What does the mobile future look like? A look back at a 2010 UK government prediction

Tim Dunn has just posted an interesting look back at the mobile future piece he wrote for the UK government in 2010. At 30,000 words the original piece is a bit of a slog to get through but is actually a great way to get to know lots about mobile in a short time, even if some isn’t super current. 

What I like about Tim’s post is the summary of what is not covered in the 2010 piece that would likely make it into a ‘mobile futures’ piece if written today. When discussing potential topics for inclusion, Tim writes:

I welcome your ideas below the line, but as a starter for 10, perhaps we would be looking at:

 

  • Natural interfaces – the growth of new intuitive ways to control the device, such as eye-scrolling and gesture recognition
  • Socio-economic dimorphism of mobile adoption and behavior based on geography and class. Will we see 4G simply extend and deepen the rural ‘not-spots’ we already see in broadband coverage? And will open OS smartphones truly enable digital participation regardless of earnings?
  • ID – I really don’t think we’ve scratched the surface of this. Smartphones should be able to carry secure and inviolable credentials such as passports and driving licences, but I don’t see much work in the field. Also, we should surely be able to scan or verify ID without the need for peripherals such as Square? Surely mobile will be able to deliver the vision of people like Dick Hardt as shown in this bravura performance from 2006
  • Enterprise – at Roundarch Isobar we do huge amounts of work in the Enterprise space that would be mind-boggling to my European colleagues. But I still think there’s a long way to go in B2B and B2E, specifically with BYOD in mind. Microsoft guys such as Matt Ballantine are providing leading thinking in this space
  • Location – this might seem like an old chestnut now, but the fact that mobile is, well, mobile, has not been mined to anything like its full potential. The capabilities have been very much held back by lack of physical infrastructure and lack of standardization, but payment and vouchering should now be on the up as business gears up to match consumer behavior in the converged world.
  • Connected Devices – with the smartphone packing the same processing power that a mainframe could deliver not so long ago, your phone is likely to be the center of your own local cloud services before long with anything from your watch to your soccer team to (whisper it) your fridge hanging off it for processing power and network functions

Whilst all points are key, and would pull out enterprise and location as key. Not necessarily for the obvious reasons. Whilst I believe topics such as the internet of things / connected devices is far more exciting, and will have massive impact on how we use physical and digital products together, I can see first hand the changes that mobile devices are having in the enterprise world right now. Businesses are embracing BYOD and modern smartphones – the iPhone is the most used enterprise device in the US – this has already opened up the possibilities of what can be delivered on business devices, where does this go in a couple of years?

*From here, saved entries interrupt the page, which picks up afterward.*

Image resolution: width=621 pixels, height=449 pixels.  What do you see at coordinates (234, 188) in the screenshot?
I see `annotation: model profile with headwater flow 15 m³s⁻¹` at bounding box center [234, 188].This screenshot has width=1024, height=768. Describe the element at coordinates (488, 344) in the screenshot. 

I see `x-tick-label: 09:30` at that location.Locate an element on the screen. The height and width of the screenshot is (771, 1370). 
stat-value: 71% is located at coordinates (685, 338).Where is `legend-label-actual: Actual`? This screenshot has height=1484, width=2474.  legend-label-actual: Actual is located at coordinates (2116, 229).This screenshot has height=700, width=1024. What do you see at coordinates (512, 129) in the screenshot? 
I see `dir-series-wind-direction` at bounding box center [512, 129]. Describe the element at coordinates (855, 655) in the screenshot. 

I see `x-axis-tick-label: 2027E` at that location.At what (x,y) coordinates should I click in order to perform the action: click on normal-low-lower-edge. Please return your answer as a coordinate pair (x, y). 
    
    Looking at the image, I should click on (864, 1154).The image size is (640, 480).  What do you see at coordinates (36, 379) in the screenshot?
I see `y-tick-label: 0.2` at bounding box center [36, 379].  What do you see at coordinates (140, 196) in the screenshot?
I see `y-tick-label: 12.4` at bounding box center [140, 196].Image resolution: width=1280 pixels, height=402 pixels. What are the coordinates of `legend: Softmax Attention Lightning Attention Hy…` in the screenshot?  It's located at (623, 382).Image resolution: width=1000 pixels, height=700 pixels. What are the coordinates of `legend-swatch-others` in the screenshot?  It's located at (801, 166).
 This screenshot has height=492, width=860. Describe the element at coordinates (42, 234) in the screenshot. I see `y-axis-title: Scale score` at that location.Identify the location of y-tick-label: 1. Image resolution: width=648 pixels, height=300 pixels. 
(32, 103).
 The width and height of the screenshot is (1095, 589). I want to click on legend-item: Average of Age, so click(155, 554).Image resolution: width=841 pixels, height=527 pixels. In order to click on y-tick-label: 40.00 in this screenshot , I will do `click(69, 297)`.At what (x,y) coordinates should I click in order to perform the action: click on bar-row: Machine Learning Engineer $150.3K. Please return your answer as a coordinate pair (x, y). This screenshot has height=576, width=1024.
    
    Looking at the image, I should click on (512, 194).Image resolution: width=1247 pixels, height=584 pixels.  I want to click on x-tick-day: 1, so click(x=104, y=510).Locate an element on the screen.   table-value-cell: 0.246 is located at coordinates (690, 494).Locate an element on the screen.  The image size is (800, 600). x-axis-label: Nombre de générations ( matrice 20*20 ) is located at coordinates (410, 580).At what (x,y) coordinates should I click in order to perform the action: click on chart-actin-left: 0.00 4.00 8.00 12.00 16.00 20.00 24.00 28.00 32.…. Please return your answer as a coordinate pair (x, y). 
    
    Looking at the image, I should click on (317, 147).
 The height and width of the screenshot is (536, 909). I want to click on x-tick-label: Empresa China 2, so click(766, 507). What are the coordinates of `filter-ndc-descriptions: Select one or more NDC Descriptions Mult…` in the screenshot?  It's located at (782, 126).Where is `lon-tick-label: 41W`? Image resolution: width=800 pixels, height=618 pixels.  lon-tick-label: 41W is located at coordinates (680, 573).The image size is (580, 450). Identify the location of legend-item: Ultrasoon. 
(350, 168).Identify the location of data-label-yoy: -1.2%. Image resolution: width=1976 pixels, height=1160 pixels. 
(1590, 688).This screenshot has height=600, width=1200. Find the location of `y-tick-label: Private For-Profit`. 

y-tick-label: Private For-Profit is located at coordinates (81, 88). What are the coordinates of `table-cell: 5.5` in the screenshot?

Location is interesting because of how this impacts on content and UX. Whilst people argue about whether a mobile web site should include full site content or not, what is interesting to start to think about is how whatever content included reacts to the environment in which it is used. How does a mobile site accessed on a 3G connection, near a car showroom, directed to by specific Google search terms react when combined with the same user’s previous desktop behaviour on the same site? How does a supermarket mobile site react when it picks up chemical signals from a banana using sensors such as the Node?